To better evaluate the performance of the algorithm, the ROC curve and AUC is required to calculate the prediction probabilities of the testing data with each classifier respectively.
new_test_data_cat$price_category <- as.numeric(new_test_data_cat$price_category)
y_pred_rf_2 <- as.numeric(y_pred_rf_2)
y_pred_svm <- as.numeric(y_pred_svm)
roc_rf <- roc(new_test_data_cat$price_category, y_pred_rf_2)
## Setting levels: control = 1, case = 2
## Setting direction: controls < cases
roc_svm <- roc(new_test_data_cat$price_category, y_pred_svm)
## Setting levels: control = 1, case = 2
## Setting direction: controls < cases
plot(roc_rf, main = "ROC Curves", col = "blue")
lines(roc_svm, col = "red")
legend("bottomright", legend = c("Random Forest", "Support Vector Machine"), col = c("blue", "red"), lwd = 2)
auc_rf <- auc(roc_rf)
auc_svm <- auc(roc_svm)
| Classifiction | AUC |
|---|---|
| Random Forest | 0.852773264302032 |
| Support Vector Machine | 0.830429782400714 |
AUC represented the likelihood of a random positive is placed to the
right of a random negative. A model with 100% correct prediction has an
AUC of 1.0, and 0.0 for the 100% wrong prediction.

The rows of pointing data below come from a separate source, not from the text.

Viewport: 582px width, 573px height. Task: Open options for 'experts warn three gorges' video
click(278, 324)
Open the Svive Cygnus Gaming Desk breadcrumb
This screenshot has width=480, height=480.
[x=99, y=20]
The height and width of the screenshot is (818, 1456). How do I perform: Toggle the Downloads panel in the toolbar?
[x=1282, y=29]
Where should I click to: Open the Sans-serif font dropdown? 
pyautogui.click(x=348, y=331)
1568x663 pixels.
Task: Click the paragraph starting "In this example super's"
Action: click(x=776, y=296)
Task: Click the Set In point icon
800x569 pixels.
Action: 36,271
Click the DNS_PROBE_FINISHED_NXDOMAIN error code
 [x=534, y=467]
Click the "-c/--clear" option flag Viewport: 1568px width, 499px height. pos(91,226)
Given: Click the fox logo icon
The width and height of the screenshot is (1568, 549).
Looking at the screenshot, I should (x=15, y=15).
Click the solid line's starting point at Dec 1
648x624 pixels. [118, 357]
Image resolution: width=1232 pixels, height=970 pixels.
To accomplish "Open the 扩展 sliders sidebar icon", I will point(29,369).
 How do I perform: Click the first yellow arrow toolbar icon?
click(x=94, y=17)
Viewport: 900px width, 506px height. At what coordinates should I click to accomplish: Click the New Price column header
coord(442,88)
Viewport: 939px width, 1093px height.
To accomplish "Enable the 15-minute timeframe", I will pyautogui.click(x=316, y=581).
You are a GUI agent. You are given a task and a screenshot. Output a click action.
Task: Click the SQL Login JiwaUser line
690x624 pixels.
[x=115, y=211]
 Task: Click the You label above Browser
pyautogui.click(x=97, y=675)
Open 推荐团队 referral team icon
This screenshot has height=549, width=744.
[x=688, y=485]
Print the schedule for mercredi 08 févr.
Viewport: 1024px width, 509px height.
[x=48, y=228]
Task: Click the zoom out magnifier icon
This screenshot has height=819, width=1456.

From the calculated AUC values, random forest classification is performing better than support vector machine.
All in all, the objective of this initiative is to use data science methodologies to process, analyse, and predict Used Car Retail Prices. Initially, we provided a thorough introduction to the dataset, discussing its extent and the nature of the data within each column. Subsequently, we engaged in data pre-processing, such as dataset cleaning and segmentation, to generate a dataset that was model-friendly. To gain a deeper understanding of the distinct characteristics of the dataset, we conducted Exploratory Data Analysis employing correlation analysis and other techniques. We modelled the problem using both regression and classification models.
In conclusion, random forest performs well in both classification and regression for price prediction. Hence, random forest predict the best in the retail car price based on different attributes.